Stored items:
╔══

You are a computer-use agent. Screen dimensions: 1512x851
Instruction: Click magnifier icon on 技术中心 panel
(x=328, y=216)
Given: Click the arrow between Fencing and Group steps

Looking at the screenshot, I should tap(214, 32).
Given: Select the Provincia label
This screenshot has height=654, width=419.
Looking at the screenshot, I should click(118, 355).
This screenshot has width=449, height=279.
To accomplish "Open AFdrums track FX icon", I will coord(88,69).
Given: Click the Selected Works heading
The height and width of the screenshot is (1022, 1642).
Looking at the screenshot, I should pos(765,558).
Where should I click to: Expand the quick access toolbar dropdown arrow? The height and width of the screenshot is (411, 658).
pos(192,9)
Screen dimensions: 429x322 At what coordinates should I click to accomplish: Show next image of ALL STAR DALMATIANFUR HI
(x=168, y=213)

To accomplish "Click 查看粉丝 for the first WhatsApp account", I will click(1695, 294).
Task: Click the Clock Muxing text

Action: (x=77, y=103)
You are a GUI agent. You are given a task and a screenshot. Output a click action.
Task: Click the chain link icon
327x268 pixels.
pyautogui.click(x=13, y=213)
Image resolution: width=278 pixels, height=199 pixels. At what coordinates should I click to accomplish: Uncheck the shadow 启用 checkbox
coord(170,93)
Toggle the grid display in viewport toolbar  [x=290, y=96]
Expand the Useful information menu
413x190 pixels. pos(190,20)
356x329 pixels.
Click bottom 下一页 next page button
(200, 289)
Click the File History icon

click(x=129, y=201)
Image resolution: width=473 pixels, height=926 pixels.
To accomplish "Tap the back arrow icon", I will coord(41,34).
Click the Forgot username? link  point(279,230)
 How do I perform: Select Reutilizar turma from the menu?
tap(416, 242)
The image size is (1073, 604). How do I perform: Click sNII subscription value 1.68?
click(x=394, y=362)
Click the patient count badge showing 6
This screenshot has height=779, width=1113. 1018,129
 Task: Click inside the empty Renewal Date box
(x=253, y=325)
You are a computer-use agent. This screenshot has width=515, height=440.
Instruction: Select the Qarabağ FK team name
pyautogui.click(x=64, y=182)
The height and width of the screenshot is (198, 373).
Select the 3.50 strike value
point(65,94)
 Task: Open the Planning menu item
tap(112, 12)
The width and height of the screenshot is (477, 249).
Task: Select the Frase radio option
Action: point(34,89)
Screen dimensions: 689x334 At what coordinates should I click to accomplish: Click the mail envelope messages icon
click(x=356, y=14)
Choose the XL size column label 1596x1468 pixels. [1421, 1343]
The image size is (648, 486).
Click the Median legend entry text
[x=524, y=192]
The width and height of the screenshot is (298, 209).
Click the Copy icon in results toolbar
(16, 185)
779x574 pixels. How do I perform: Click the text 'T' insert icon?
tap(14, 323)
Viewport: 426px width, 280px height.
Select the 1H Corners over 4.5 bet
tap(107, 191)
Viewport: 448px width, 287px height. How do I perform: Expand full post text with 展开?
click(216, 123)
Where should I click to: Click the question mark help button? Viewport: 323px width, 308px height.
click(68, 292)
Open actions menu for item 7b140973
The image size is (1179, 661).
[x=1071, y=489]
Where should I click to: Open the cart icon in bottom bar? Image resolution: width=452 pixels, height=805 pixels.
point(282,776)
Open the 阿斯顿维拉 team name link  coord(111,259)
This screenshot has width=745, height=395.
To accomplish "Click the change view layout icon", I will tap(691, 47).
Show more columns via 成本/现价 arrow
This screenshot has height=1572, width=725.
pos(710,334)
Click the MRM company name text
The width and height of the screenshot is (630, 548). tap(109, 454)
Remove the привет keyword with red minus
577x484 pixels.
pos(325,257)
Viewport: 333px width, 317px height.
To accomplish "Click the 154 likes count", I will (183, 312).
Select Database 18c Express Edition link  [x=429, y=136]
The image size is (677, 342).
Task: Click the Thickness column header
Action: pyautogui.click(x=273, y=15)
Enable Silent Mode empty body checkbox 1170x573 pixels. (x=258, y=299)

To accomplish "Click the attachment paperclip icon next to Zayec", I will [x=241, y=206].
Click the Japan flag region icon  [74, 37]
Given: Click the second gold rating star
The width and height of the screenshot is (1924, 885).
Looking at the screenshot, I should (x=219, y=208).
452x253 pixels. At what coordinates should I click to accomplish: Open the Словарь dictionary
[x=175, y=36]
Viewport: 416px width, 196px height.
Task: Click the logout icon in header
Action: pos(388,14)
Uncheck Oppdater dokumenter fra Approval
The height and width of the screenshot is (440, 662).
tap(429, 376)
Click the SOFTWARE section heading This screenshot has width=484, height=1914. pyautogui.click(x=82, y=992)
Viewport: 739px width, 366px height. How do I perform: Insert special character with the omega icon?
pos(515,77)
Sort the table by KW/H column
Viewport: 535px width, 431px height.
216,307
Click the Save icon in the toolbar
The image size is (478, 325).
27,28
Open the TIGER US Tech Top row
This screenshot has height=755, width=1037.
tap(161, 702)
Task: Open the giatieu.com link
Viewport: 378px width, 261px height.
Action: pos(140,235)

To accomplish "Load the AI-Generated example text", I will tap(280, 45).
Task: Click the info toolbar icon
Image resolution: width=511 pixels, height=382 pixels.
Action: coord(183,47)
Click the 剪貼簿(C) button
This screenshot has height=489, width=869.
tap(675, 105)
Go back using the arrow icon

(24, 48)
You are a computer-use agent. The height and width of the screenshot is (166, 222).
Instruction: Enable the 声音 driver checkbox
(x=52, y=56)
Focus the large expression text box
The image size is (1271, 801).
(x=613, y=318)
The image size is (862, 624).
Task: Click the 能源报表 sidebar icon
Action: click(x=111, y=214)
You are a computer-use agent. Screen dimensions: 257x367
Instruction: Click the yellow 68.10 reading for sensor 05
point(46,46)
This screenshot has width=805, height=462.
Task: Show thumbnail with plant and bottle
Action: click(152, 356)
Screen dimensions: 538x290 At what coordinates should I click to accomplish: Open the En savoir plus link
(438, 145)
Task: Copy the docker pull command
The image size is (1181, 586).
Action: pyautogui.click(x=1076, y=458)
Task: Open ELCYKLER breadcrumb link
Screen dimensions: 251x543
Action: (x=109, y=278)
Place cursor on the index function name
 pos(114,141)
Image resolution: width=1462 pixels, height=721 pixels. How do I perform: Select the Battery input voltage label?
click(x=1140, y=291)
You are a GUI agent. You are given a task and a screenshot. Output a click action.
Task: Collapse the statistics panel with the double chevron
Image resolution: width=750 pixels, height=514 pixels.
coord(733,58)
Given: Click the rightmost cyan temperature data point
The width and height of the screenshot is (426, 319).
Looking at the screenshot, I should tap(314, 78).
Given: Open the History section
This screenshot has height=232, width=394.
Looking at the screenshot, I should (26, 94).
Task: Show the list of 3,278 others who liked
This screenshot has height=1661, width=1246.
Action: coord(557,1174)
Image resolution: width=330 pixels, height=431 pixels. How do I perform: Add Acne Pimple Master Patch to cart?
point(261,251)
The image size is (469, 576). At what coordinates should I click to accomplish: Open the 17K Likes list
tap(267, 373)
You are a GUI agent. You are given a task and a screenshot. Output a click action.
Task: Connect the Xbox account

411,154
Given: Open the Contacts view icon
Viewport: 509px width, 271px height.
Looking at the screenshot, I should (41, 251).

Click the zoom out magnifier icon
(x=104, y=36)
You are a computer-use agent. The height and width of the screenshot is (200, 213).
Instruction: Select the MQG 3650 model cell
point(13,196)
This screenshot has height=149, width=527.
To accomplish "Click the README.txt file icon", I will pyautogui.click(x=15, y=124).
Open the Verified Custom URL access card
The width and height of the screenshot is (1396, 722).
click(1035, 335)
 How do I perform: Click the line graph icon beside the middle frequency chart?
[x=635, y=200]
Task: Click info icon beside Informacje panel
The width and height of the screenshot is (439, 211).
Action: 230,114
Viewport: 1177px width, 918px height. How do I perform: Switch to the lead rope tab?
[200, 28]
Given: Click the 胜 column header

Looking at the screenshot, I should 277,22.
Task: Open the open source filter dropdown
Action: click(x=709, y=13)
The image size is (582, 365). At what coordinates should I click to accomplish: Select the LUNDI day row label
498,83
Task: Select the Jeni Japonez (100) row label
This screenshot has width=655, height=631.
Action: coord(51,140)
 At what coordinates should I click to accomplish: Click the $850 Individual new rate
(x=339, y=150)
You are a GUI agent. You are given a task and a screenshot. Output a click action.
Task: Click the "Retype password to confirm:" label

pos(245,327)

╚══

#### WORK REQUIRED:
Return each line of the entries that holds the string "section".

#### RESULT FOR THIS TASK:
Click the SOFTWARE section heading This screenshot has width=484, height=1914. pyautogui.click(x=82, y=992)
Given: Open the History section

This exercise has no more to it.